藤井敏道氏・セメント協会 生産・環境幹事会幹事長/三菱マテリアル株式会社 常務取締役に聞く[後編]
縁の下の力持ち、セメントの循環型社会への貢献
松本 真由美
国際環境経済研究所理事、東京大学客員准教授
日本は世界トップのエネルギー効率で貢献を
――セメントというと堤防やダム、コンクリートで固めるものという表の部分しか見えにくいですが、実際には資源リサイクルに大きく貢献していることに認識を新たにしました。

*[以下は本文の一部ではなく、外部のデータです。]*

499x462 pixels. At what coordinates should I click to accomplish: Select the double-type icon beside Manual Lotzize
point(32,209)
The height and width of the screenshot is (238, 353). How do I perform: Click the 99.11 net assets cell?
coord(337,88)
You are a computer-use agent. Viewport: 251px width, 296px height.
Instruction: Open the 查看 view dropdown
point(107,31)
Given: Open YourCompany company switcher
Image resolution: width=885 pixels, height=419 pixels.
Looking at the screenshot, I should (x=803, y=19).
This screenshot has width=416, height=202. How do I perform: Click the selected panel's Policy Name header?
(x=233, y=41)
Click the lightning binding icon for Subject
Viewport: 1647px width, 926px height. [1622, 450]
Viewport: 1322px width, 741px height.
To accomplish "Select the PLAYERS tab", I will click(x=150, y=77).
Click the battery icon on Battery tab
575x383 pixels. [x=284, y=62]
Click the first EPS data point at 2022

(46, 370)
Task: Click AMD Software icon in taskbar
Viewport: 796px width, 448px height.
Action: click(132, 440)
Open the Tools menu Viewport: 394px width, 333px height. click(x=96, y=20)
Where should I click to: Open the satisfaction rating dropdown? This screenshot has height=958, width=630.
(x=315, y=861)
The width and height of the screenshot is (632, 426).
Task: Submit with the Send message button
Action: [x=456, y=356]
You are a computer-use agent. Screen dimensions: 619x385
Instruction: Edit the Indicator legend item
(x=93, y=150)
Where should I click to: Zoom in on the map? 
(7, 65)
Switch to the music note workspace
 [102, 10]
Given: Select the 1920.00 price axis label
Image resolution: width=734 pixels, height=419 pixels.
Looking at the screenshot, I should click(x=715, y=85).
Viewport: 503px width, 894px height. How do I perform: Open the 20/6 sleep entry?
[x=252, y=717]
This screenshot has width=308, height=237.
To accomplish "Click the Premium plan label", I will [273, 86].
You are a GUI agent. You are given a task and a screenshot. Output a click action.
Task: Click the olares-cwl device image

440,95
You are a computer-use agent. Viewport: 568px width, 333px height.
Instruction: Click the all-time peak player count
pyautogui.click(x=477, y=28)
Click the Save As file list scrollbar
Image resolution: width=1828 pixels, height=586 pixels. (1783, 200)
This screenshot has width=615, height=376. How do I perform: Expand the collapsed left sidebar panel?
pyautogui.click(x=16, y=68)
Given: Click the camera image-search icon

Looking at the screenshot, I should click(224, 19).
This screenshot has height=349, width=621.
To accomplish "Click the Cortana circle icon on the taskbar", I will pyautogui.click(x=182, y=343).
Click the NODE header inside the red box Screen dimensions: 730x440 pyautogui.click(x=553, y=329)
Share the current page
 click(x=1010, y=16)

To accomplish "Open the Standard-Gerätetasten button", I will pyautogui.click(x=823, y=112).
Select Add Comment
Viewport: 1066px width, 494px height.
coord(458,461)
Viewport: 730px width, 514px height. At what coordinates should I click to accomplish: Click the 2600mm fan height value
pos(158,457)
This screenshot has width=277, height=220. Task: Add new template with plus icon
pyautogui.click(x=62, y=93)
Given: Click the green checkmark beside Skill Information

藤井:セメントは、エネルギー多消費産業です。そのため産業の効率化、エネルギー効率からいうと日本を100とすると他国というのは全然レベルが違います。
――たしかにずいぶん違いますね。
藤井:国際的にエネルギー効率のいい技術を提供し貢献する。私ども国際会議などでさまざまな技術支援を呼び掛けています。エネルギー効率が他国より優れているのは、日本は地震もありますので、それに対応できるような非常に高品質のセメントを作っています。セメントを作る上でできるだけ資源効率を向上させるために、省エネルギーも積極的に取り組んできた。それで世界的にトップの位置にあるといえるでしょう。
――セメントの国内需要はどのような状況ですか。
藤井:昨年のセメントの国内需要は年間4160万トンでしたが、実は最盛期の半分以下に落ちています。(セメントの国内需要は、バブル経済終盤の1990年度に8628万トンとなりピークを記録)
――十数年で大きくグラフが動いていますね。
藤井:これが今の日本の実情です。セメント業界ではこれに対応すべく生産力を落としてきた。しかし、このままどんどん減っていくかというと、そうではないと思います。セメントが安定的に社会基盤のインフラ整備に必要だからです。たとえば先進国では、国民1人当たりセメントは年間300キロから400キロ使われているレベルですが、中国では1人当たり1トン以上使っています。日本も、社会基盤を整備する時にはコンクリートを使いますからぐっと伸びてきたが、ある程度整備できたところで安定状態になった。さまざまな災害対策を含め、若干生産力が戻るかもしれませんが、昔のようなことはないでしょう。しかし、社会インフラの整備だけではなくて、循環型社会を築く上でもセメント産業は必要不可欠です。新興国ではセメント需要が増えているので、日本のセメント産業は海外進出を積極的にやっていくことになると思います。